═══ DATA SHOWN ═══
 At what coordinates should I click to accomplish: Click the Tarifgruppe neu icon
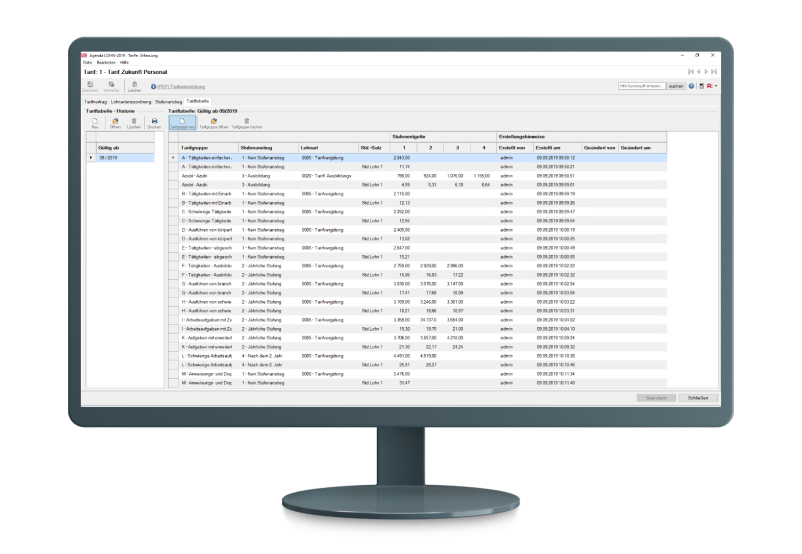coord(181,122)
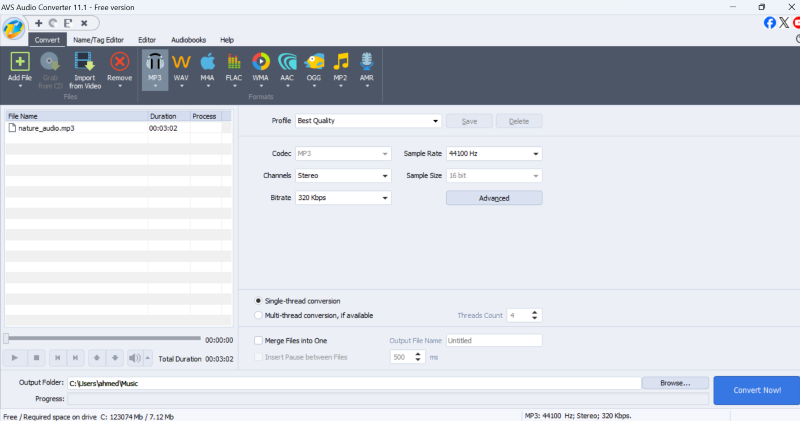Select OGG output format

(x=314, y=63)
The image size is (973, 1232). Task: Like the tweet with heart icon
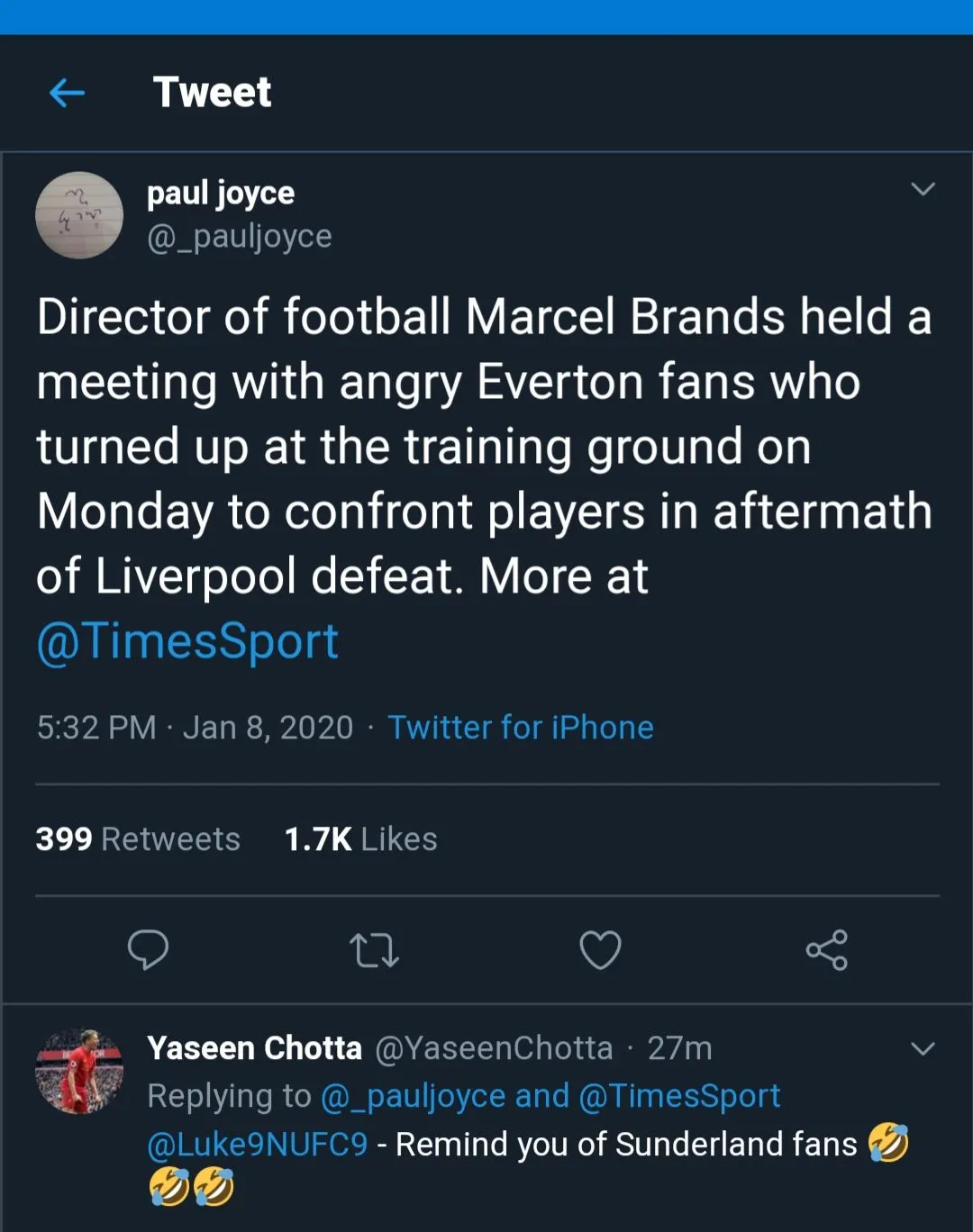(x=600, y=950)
═══
* **PROBLEM REQUIREMENTS**
Put every line of the data above into a Markdown table with the columns "Row" and "Line," numbering the rows and skipping blank lines. Leave the pictures out.

* **RESPONSE TO THE EXERCISE**
| Row | Line |
|---|---|
| 1 |  At what coordinates should I click to accomplish: Click the Tarifgruppe neu icon |
| 2 | coord(181,122) |
| 3 | Select OGG output format |
| 4 | (x=314, y=63) |
| 5 | The image size is (973, 1232). Task: Like the tweet with heart icon |
| 6 | (x=600, y=950) |